The question is probably, "how can I tell if my own questions are 'research level', given the fact I am not an academic?"
I think a generally healthy attitude to have in this situation is that you should consider yourself pretty darned lucky (at this stage of your career) to hit on a question which could be considered "research level" (much less cutting edge!), and thus you should be a little bit skeptical towards your questions being "professional level" before you've gained more years of experience. I don't want to discourage you by saying this, but I do want to encourage a realistic attitude.

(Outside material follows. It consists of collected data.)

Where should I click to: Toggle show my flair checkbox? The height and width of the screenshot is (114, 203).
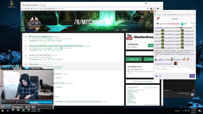coord(128,71)
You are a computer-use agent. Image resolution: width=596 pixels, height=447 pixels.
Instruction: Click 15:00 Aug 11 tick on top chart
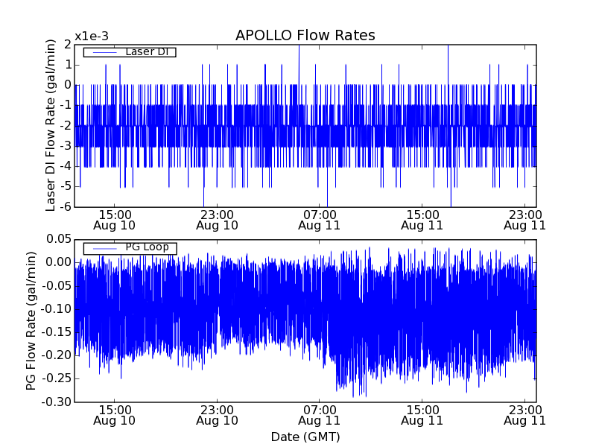tap(422, 219)
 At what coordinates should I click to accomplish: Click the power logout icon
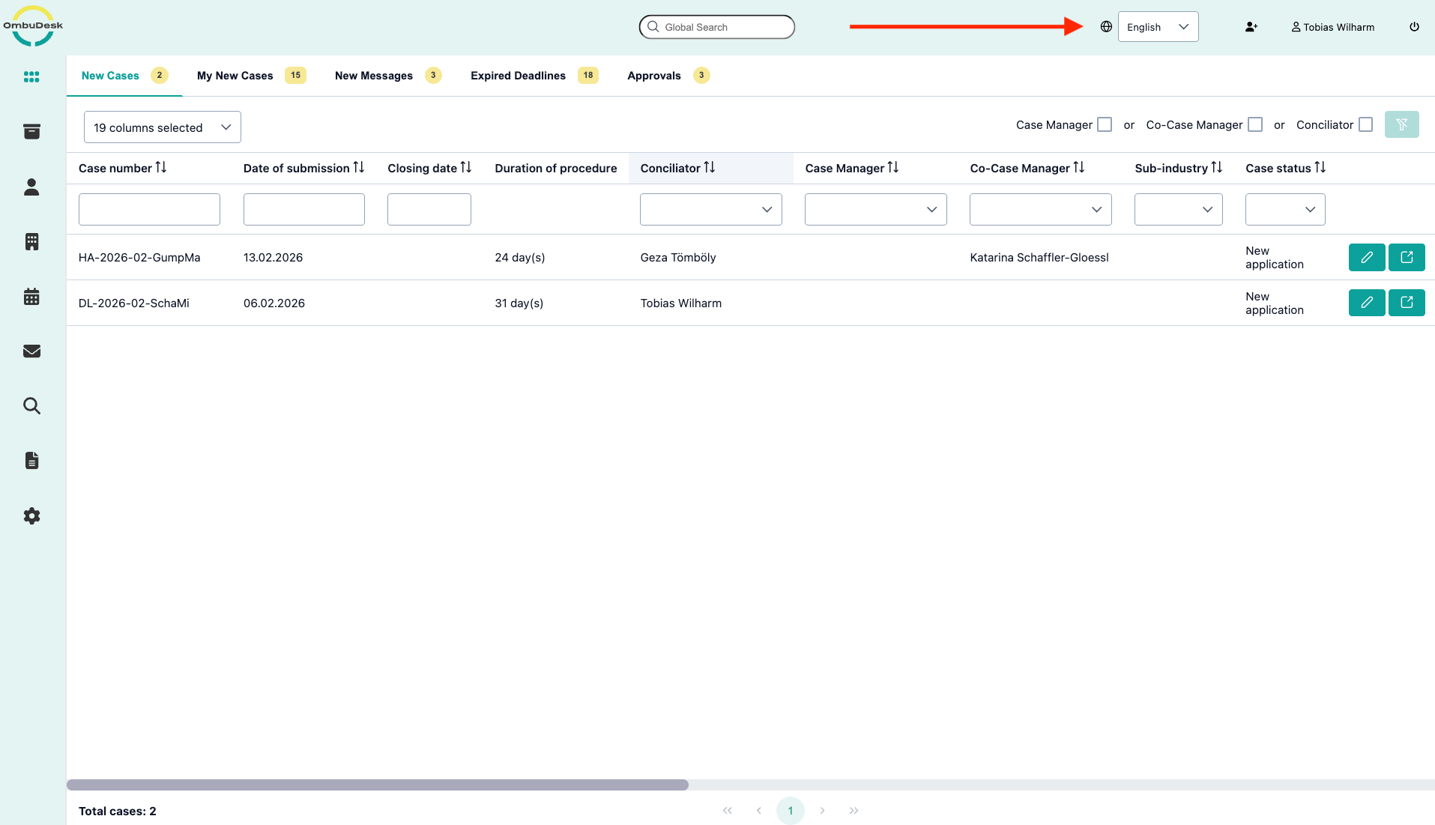1414,27
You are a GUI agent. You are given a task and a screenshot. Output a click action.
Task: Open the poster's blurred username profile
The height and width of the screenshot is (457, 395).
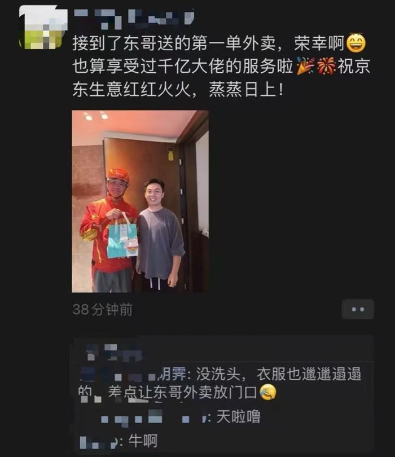point(134,18)
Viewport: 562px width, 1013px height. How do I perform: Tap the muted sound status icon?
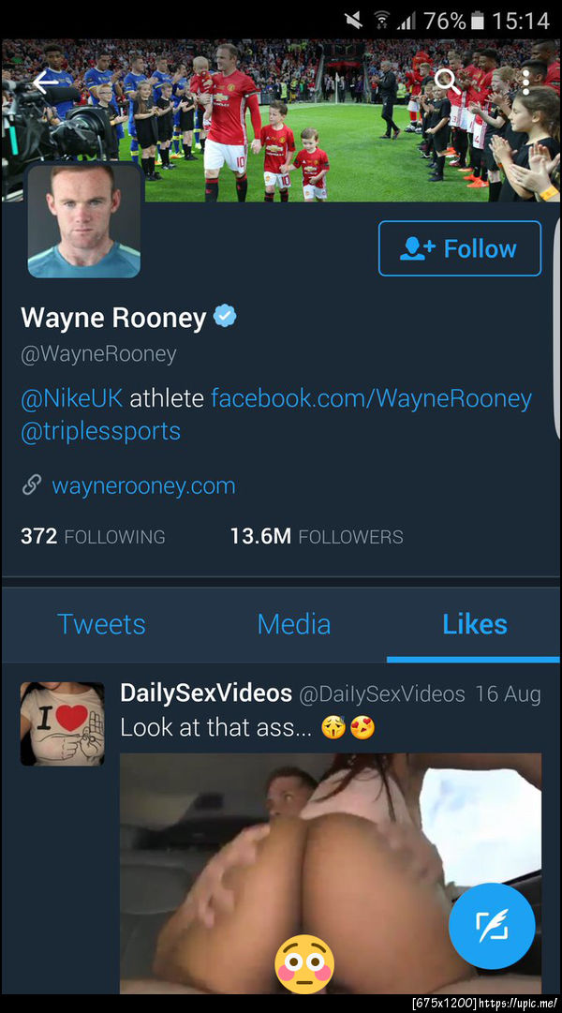tap(354, 20)
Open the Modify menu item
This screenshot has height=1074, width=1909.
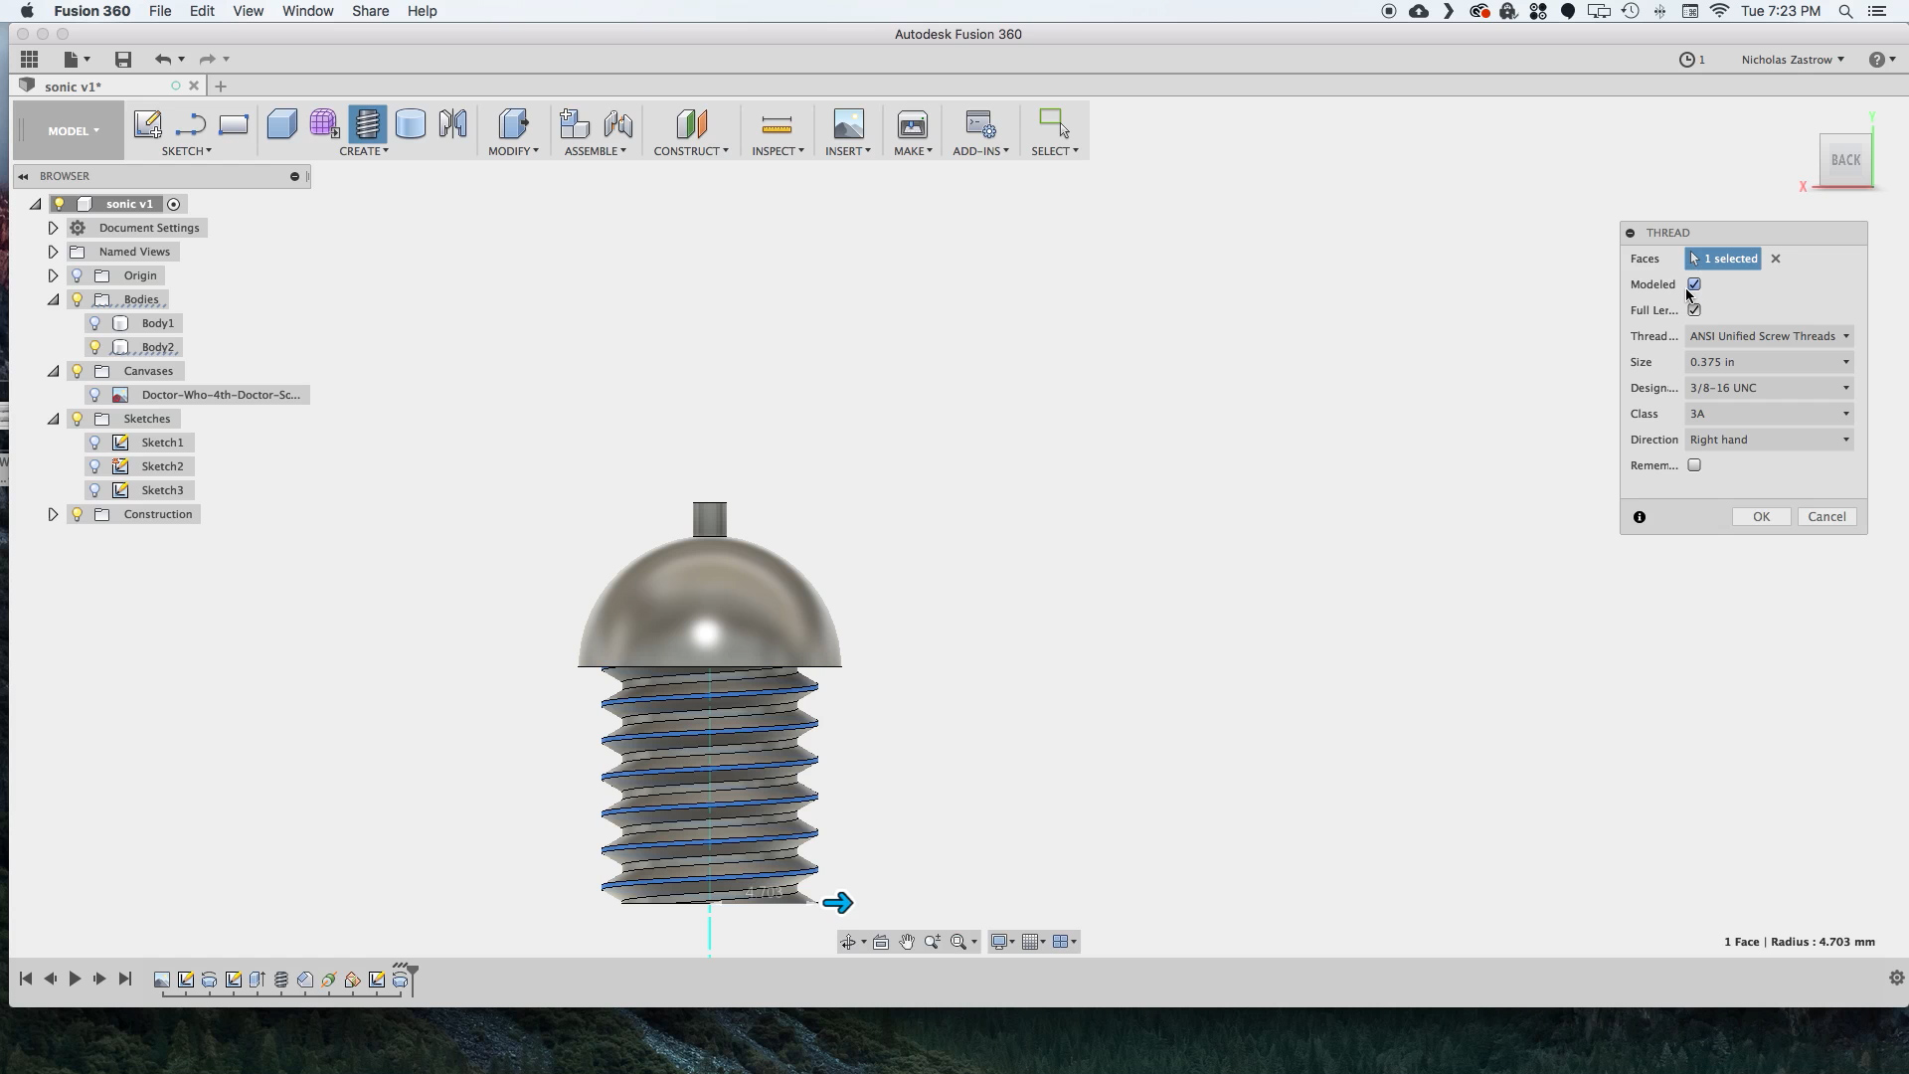tap(513, 151)
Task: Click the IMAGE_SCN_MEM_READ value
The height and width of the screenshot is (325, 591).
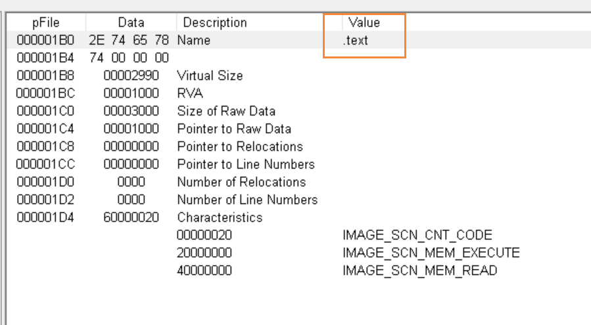Action: point(419,271)
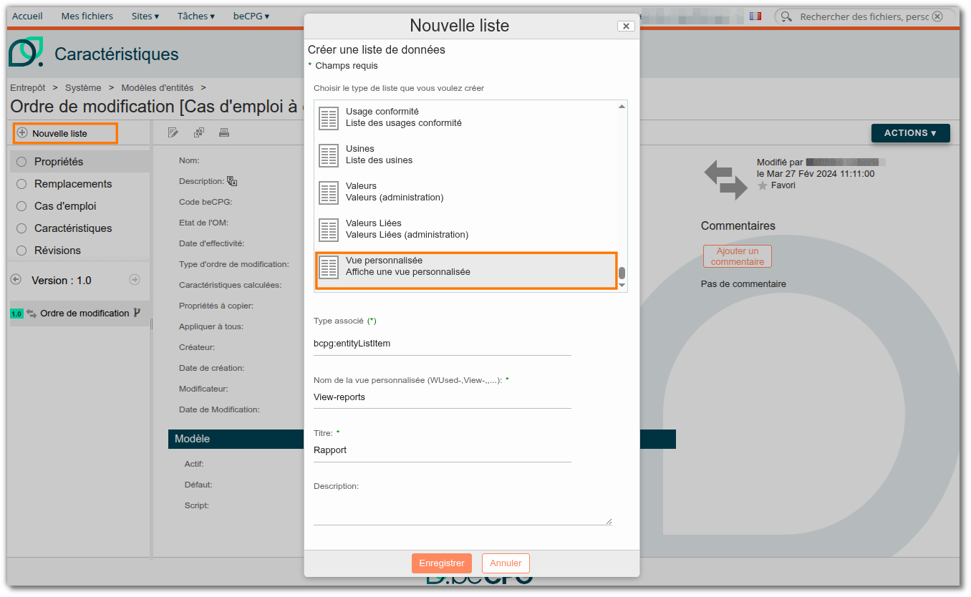Click the French flag language icon
The image size is (971, 597).
[x=755, y=16]
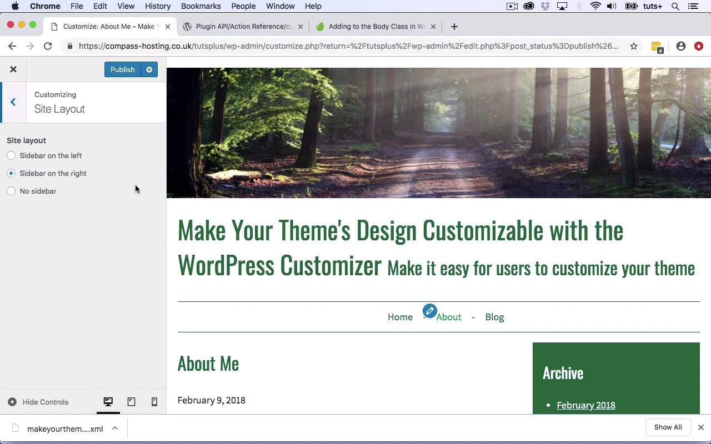The width and height of the screenshot is (711, 444).
Task: Click the Publish button
Action: [x=122, y=69]
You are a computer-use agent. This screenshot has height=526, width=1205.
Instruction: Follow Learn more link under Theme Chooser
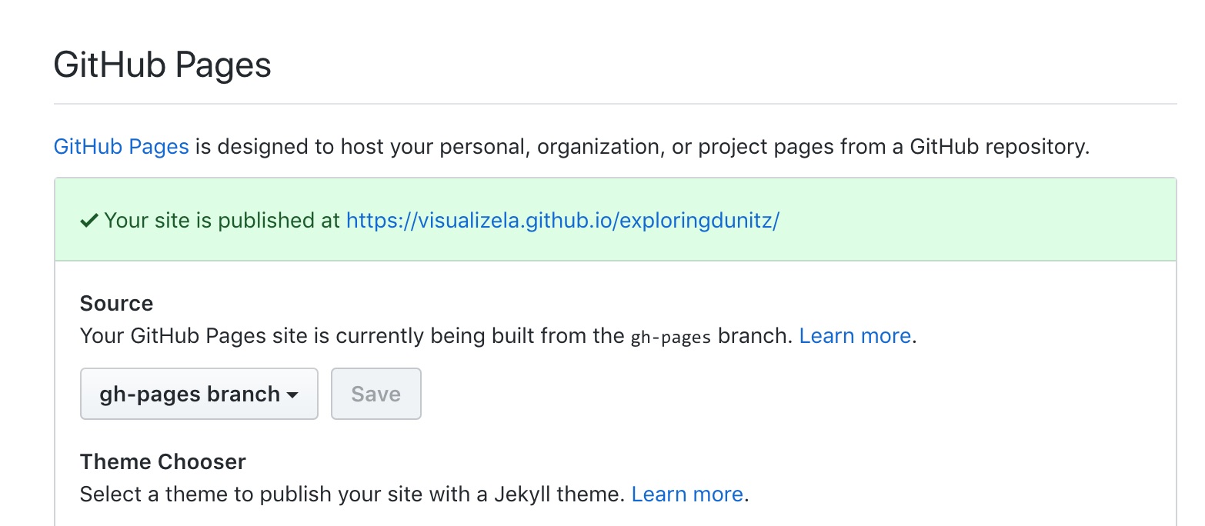point(687,494)
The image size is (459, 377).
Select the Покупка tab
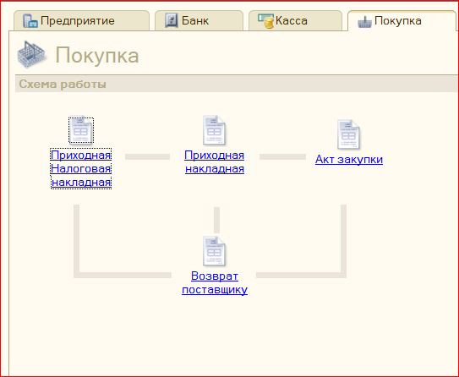(402, 20)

I feel even more confident saying this since your two questions have been about category theory, the area in which I mostly work. As you know category theory has been worked over by hundreds of very smart people over a period of about 70 years and concerns extremely general structures of essentially algebraic type. The thing about such generality is that your question -- especially if it concerns basic concepts such as cartesian closed categories -- is with great probability either one where people know how to construct counterexamples (because, after all, with great generality comes great flexibility), or if not, it's probably true for some natural reason that people have hit upon after 70 years of collective effort. (It's different from how it is with say number theory, where the integers are what they are and there is less built-in flexibility, so to speak -- there one can hit upon some question that no one knows how to answer with somewhat greater probability.)
Anyway, if you want to submit categorical questions to MO, you should definitely do a little research on them beforehand. Use Google, Wikipedia, the nLab, and of course MathOverflow and Mathematics StackExchange, just to name a few. If the structures you are asking about have been studied since the 60's -- and this is something you can probably find out through judicious use of Google -- the chances are high that answers have been around for a while. On the other hand, if you are talking about more esoteric matters such as differential cohomology in a cohesive $(\infty, 1)$-topos, then maybe not -- but there the bar is pretty high for knowing how even to formulate a sensible question. (I've seen some evidence of some young people overreaching in this respect, and it leaves a bad taste.)
I suppose that people might assign greater cachet or prestige to MO than to Math.SE, but you should consider using both, and use your judgment which is likely to be more appropriate. (Unfortunately, it is really M.SE that is "Overflowing" with questions these days, with many questions going unanswered, and not because they're "too hard" for M.SE.)